◆ **Aufgabenstellung**
Gib alles von der Zeile mit „The height and width of the screenshot is (615, 431).“ bis hinunter zur Zeile mit „coordinates (350, 1476).“ Wort für Wort wieder. Beide Zeilen gehören dazu.

◆ **Datenliste**
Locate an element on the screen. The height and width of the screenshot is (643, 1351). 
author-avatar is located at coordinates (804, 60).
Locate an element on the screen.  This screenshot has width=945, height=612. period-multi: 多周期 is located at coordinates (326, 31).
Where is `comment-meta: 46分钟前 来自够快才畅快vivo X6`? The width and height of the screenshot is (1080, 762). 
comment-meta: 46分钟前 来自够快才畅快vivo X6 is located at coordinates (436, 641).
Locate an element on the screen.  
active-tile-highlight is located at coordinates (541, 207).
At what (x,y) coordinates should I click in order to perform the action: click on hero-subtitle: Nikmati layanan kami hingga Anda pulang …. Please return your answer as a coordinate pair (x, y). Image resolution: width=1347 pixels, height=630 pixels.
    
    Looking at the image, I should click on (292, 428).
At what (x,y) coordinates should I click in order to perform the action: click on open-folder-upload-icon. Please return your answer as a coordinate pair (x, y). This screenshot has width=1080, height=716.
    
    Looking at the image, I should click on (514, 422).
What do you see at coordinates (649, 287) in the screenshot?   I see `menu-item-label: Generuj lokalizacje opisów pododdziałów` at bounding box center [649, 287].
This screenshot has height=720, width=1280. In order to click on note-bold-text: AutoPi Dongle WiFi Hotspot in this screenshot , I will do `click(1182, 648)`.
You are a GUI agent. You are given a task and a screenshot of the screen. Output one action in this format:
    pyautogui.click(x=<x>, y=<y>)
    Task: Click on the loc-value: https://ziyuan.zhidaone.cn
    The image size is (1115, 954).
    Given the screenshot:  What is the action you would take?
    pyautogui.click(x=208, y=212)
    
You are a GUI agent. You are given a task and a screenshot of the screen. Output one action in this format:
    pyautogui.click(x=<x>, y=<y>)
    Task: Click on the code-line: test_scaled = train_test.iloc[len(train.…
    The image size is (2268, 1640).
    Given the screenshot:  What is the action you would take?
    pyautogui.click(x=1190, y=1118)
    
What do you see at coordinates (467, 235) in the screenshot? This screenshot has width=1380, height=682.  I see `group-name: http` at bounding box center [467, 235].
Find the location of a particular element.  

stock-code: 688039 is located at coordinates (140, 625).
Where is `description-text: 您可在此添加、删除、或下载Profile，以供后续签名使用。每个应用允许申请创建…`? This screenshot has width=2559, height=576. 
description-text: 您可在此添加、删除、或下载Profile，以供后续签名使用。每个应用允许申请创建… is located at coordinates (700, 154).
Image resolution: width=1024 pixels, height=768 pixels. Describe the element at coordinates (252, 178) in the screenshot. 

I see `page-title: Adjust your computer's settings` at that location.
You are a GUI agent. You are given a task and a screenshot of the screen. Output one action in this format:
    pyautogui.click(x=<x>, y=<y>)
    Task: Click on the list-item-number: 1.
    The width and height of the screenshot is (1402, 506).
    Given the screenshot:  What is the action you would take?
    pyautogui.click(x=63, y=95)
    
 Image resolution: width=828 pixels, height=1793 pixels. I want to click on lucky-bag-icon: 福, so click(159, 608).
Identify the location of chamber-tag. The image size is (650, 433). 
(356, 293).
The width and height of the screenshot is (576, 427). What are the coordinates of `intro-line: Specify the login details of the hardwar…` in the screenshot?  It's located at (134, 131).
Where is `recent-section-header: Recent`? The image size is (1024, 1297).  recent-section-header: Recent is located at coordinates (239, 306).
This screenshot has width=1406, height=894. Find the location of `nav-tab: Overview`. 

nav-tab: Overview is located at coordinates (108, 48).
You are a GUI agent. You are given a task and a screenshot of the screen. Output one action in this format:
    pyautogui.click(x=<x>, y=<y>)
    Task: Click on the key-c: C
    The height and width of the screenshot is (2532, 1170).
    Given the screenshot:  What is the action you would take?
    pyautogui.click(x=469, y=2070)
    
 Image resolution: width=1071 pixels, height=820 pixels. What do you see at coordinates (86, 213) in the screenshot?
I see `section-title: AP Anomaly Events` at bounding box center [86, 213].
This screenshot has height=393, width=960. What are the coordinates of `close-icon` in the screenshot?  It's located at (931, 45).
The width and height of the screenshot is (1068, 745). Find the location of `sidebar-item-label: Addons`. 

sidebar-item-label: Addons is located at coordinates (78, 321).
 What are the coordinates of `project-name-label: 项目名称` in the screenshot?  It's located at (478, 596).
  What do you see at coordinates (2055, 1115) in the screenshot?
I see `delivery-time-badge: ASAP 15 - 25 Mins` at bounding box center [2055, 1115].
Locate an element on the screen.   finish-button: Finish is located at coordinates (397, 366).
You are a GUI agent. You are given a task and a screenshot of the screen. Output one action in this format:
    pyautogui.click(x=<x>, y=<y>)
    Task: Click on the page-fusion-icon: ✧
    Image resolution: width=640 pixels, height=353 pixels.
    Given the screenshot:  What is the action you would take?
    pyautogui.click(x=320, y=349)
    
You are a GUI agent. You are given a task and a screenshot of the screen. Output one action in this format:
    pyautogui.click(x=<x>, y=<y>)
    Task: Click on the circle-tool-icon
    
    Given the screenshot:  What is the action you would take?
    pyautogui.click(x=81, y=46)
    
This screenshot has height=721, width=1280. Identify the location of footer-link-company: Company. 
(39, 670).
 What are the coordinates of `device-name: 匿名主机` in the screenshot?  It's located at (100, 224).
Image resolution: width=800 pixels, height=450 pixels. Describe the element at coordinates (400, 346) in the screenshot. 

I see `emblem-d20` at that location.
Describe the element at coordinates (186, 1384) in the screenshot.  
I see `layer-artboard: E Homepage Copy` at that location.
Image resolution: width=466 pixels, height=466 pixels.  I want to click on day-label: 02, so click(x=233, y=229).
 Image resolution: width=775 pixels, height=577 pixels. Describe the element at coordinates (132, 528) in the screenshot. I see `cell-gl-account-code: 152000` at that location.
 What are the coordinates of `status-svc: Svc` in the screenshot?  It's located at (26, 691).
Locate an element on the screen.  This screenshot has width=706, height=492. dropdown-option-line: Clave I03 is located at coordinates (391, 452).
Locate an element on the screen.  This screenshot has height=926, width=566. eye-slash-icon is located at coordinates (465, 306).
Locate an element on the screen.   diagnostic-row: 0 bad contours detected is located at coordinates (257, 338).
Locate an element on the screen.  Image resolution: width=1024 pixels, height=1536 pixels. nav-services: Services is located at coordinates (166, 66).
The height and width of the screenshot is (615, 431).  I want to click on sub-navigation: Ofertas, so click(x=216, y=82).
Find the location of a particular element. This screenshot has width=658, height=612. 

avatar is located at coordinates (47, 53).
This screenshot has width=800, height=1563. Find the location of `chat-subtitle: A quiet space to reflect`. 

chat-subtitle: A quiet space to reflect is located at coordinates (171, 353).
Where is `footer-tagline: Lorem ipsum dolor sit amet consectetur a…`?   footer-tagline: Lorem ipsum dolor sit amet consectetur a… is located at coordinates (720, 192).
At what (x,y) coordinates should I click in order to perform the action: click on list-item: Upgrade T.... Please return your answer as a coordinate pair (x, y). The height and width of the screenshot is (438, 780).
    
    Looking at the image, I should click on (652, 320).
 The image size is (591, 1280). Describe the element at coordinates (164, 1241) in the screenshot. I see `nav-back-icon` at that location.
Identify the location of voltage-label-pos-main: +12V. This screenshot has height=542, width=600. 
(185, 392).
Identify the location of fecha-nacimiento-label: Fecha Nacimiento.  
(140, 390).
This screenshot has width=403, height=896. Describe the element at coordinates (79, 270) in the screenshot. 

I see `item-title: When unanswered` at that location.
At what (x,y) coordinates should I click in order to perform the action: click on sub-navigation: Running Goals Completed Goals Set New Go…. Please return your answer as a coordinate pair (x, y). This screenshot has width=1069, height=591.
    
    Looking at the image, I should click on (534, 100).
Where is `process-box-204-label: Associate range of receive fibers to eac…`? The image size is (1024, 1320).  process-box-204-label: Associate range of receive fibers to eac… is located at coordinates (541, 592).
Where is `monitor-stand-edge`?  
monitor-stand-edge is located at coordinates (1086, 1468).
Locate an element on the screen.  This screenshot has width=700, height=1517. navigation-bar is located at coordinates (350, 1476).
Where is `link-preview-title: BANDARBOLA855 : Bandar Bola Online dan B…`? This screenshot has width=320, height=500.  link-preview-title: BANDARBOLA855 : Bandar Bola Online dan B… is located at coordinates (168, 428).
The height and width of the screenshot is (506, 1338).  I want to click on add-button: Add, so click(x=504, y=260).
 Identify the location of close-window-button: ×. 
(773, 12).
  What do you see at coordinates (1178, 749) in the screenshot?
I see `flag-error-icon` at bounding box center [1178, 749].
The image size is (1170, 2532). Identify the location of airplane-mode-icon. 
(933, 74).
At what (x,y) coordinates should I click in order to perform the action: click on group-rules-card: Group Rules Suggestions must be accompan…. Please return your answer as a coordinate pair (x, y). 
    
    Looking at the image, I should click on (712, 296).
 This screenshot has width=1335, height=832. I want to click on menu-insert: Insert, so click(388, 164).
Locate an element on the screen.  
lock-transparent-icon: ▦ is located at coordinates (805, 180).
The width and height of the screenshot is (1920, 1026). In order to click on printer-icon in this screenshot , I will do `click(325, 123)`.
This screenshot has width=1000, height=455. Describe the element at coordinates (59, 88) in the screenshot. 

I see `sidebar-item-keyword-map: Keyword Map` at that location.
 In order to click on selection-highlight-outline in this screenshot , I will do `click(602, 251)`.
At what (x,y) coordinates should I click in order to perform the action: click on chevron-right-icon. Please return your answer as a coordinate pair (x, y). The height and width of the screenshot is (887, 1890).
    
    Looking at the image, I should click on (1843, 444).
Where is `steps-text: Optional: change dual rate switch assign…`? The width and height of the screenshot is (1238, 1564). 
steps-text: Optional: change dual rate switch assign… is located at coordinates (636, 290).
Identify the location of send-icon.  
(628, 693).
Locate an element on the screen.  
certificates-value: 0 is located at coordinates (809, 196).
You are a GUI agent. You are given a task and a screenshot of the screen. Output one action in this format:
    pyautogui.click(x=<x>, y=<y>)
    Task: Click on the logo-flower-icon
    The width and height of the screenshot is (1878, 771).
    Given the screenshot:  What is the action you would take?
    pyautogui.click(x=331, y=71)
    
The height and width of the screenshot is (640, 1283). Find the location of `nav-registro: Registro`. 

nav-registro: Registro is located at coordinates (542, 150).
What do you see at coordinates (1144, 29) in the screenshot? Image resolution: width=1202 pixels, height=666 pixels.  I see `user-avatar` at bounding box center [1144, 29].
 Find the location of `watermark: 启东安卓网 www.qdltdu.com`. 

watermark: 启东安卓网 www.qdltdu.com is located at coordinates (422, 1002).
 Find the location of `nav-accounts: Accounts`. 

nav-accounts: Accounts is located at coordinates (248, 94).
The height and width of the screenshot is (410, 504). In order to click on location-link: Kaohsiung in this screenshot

◆ **Antwort**
The height and width of the screenshot is (615, 431).  I want to click on sub-navigation: Ofertas, so click(x=216, y=82).
Find the location of a particular element. This screenshot has width=658, height=612. 

avatar is located at coordinates (47, 53).
This screenshot has width=800, height=1563. Find the location of `chat-subtitle: A quiet space to reflect`. 

chat-subtitle: A quiet space to reflect is located at coordinates (171, 353).
Where is `footer-tagline: Lorem ipsum dolor sit amet consectetur a…`?   footer-tagline: Lorem ipsum dolor sit amet consectetur a… is located at coordinates (720, 192).
At what (x,y) coordinates should I click in order to perform the action: click on list-item: Upgrade T.... Please return your answer as a coordinate pair (x, y). The height and width of the screenshot is (438, 780).
    
    Looking at the image, I should click on (652, 320).
 The image size is (591, 1280). Describe the element at coordinates (164, 1241) in the screenshot. I see `nav-back-icon` at that location.
Identify the location of voltage-label-pos-main: +12V. This screenshot has height=542, width=600. 
(185, 392).
Identify the location of fecha-nacimiento-label: Fecha Nacimiento.  
(140, 390).
This screenshot has width=403, height=896. Describe the element at coordinates (79, 270) in the screenshot. 

I see `item-title: When unanswered` at that location.
At what (x,y) coordinates should I click in order to perform the action: click on sub-navigation: Running Goals Completed Goals Set New Go…. Please return your answer as a coordinate pair (x, y). This screenshot has width=1069, height=591.
    
    Looking at the image, I should click on (534, 100).
Where is `process-box-204-label: Associate range of receive fibers to eac…`? The image size is (1024, 1320).  process-box-204-label: Associate range of receive fibers to eac… is located at coordinates (541, 592).
Where is `monitor-stand-edge`?  
monitor-stand-edge is located at coordinates (1086, 1468).
Locate an element on the screen.  This screenshot has width=700, height=1517. navigation-bar is located at coordinates (350, 1476).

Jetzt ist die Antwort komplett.